■ ABOUT THIS TASK: Every record shown here must be duplicated without change.

Stored data entries:
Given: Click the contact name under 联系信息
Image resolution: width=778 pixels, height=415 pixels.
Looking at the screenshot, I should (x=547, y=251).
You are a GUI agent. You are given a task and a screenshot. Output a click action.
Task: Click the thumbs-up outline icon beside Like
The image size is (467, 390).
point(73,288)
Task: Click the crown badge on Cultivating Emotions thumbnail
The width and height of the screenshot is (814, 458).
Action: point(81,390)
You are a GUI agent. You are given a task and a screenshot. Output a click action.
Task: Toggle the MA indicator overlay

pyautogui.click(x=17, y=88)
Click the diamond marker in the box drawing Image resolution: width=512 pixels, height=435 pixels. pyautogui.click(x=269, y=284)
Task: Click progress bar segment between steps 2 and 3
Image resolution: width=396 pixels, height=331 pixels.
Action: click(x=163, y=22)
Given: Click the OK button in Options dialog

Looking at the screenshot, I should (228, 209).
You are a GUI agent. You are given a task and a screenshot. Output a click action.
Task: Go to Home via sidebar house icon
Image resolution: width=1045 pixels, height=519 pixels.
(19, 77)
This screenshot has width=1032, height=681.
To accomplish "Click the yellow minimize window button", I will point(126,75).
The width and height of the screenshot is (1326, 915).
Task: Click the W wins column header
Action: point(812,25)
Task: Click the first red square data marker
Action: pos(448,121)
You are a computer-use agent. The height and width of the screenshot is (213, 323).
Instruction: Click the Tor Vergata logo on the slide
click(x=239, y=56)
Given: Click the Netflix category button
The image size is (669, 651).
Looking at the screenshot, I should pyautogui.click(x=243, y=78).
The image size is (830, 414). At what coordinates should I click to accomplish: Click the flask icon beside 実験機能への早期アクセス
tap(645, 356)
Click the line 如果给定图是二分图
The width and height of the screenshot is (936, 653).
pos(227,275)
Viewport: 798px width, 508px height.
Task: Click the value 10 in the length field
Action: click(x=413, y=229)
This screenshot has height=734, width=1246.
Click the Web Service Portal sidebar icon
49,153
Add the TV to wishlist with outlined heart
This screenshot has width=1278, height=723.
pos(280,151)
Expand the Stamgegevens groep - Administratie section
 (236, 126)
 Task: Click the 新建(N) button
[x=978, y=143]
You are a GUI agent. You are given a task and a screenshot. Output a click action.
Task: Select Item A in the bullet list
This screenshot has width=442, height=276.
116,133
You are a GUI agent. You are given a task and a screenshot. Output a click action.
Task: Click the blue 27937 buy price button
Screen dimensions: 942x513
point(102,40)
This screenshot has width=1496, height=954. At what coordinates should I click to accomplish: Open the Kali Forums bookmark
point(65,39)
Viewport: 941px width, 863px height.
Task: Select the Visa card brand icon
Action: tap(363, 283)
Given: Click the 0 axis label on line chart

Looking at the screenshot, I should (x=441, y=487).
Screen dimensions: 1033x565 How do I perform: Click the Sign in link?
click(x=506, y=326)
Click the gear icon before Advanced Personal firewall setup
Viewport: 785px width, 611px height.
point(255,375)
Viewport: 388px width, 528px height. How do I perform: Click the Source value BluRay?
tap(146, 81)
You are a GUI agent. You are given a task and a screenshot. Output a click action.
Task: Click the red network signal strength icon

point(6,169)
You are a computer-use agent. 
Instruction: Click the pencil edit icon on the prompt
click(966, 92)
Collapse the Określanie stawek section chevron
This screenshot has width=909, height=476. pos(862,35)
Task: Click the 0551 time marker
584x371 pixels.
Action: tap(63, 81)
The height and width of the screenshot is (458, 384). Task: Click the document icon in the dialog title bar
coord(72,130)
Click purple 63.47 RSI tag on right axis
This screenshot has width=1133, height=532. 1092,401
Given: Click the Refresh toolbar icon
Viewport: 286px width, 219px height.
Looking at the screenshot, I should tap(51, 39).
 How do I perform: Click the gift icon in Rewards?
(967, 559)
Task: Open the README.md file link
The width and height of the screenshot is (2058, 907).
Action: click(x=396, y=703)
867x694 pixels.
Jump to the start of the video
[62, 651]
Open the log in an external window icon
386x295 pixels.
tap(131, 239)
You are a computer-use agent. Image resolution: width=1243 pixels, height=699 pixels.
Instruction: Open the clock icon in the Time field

■ YOUR SOLUTION:
Given: Click the contact name under 联系信息
Image resolution: width=778 pixels, height=415 pixels.
Looking at the screenshot, I should (x=547, y=251).
You are a GUI agent. You are given a task and a screenshot. Output a click action.
Task: Click the thumbs-up outline icon beside Like
The image size is (467, 390).
point(73,288)
Task: Click the crown badge on Cultivating Emotions thumbnail
The width and height of the screenshot is (814, 458).
Action: point(81,390)
You are a GUI agent. You are given a task and a screenshot. Output a click action.
Task: Toggle the MA indicator overlay

pyautogui.click(x=17, y=88)
Click the diamond marker in the box drawing Image resolution: width=512 pixels, height=435 pixels. pyautogui.click(x=269, y=284)
Task: Click progress bar segment between steps 2 and 3
Image resolution: width=396 pixels, height=331 pixels.
Action: click(x=163, y=22)
Given: Click the OK button in Options dialog

Looking at the screenshot, I should (228, 209).
You are a GUI agent. You are given a task and a screenshot. Output a click action.
Task: Go to Home via sidebar house icon
Image resolution: width=1045 pixels, height=519 pixels.
(19, 77)
This screenshot has width=1032, height=681.
To accomplish "Click the yellow minimize window button", I will point(126,75).
The width and height of the screenshot is (1326, 915).
Task: Click the W wins column header
Action: point(812,25)
Task: Click the first red square data marker
Action: pos(448,121)
You are a computer-use agent. The height and width of the screenshot is (213, 323).
Instruction: Click the Tor Vergata logo on the slide
click(x=239, y=56)
Given: Click the Netflix category button
The image size is (669, 651).
Looking at the screenshot, I should pyautogui.click(x=243, y=78).
The image size is (830, 414). At what coordinates should I click to accomplish: Click the flask icon beside 実験機能への早期アクセス
tap(645, 356)
Click the line 如果给定图是二分图
The width and height of the screenshot is (936, 653).
pos(227,275)
Viewport: 798px width, 508px height.
Task: Click the value 10 in the length field
Action: click(x=413, y=229)
This screenshot has height=734, width=1246.
Click the Web Service Portal sidebar icon
49,153
Add the TV to wishlist with outlined heart
This screenshot has width=1278, height=723.
pos(280,151)
Expand the Stamgegevens groep - Administratie section
 (236, 126)
 Task: Click the 新建(N) button
[x=978, y=143]
You are a GUI agent. You are given a task and a screenshot. Output a click action.
Task: Select Item A in the bullet list
This screenshot has width=442, height=276.
116,133
You are a GUI agent. You are given a task and a screenshot. Output a click action.
Task: Click the blue 27937 buy price button
Screen dimensions: 942x513
point(102,40)
This screenshot has width=1496, height=954. At what coordinates should I click to accomplish: Open the Kali Forums bookmark
point(65,39)
Viewport: 941px width, 863px height.
Task: Select the Visa card brand icon
Action: tap(363, 283)
Given: Click the 0 axis label on line chart

Looking at the screenshot, I should (x=441, y=487).
Screen dimensions: 1033x565 How do I perform: Click the Sign in link?
click(x=506, y=326)
Click the gear icon before Advanced Personal firewall setup
Viewport: 785px width, 611px height.
point(255,375)
Viewport: 388px width, 528px height. How do I perform: Click the Source value BluRay?
tap(146, 81)
You are a GUI agent. You are given a task and a screenshot. Output a click action.
Task: Click the red network signal strength icon

point(6,169)
You are a computer-use agent. 
Instruction: Click the pencil edit icon on the prompt
click(966, 92)
Collapse the Określanie stawek section chevron
This screenshot has width=909, height=476. pos(862,35)
Task: Click the 0551 time marker
584x371 pixels.
Action: tap(63, 81)
The height and width of the screenshot is (458, 384). Task: Click the document icon in the dialog title bar
coord(72,130)
Click purple 63.47 RSI tag on right axis
This screenshot has width=1133, height=532. 1092,401
Given: Click the Refresh toolbar icon
Viewport: 286px width, 219px height.
Looking at the screenshot, I should tap(51, 39).
 How do I perform: Click the gift icon in Rewards?
(967, 559)
Task: Open the README.md file link
The width and height of the screenshot is (2058, 907).
Action: click(x=396, y=703)
867x694 pixels.
Jump to the start of the video
[62, 651]
Open the log in an external window icon
386x295 pixels.
tap(131, 239)
You are a computer-use agent. Image resolution: width=1243 pixels, height=699 pixels.
Instruction: Open the clock icon in the Time field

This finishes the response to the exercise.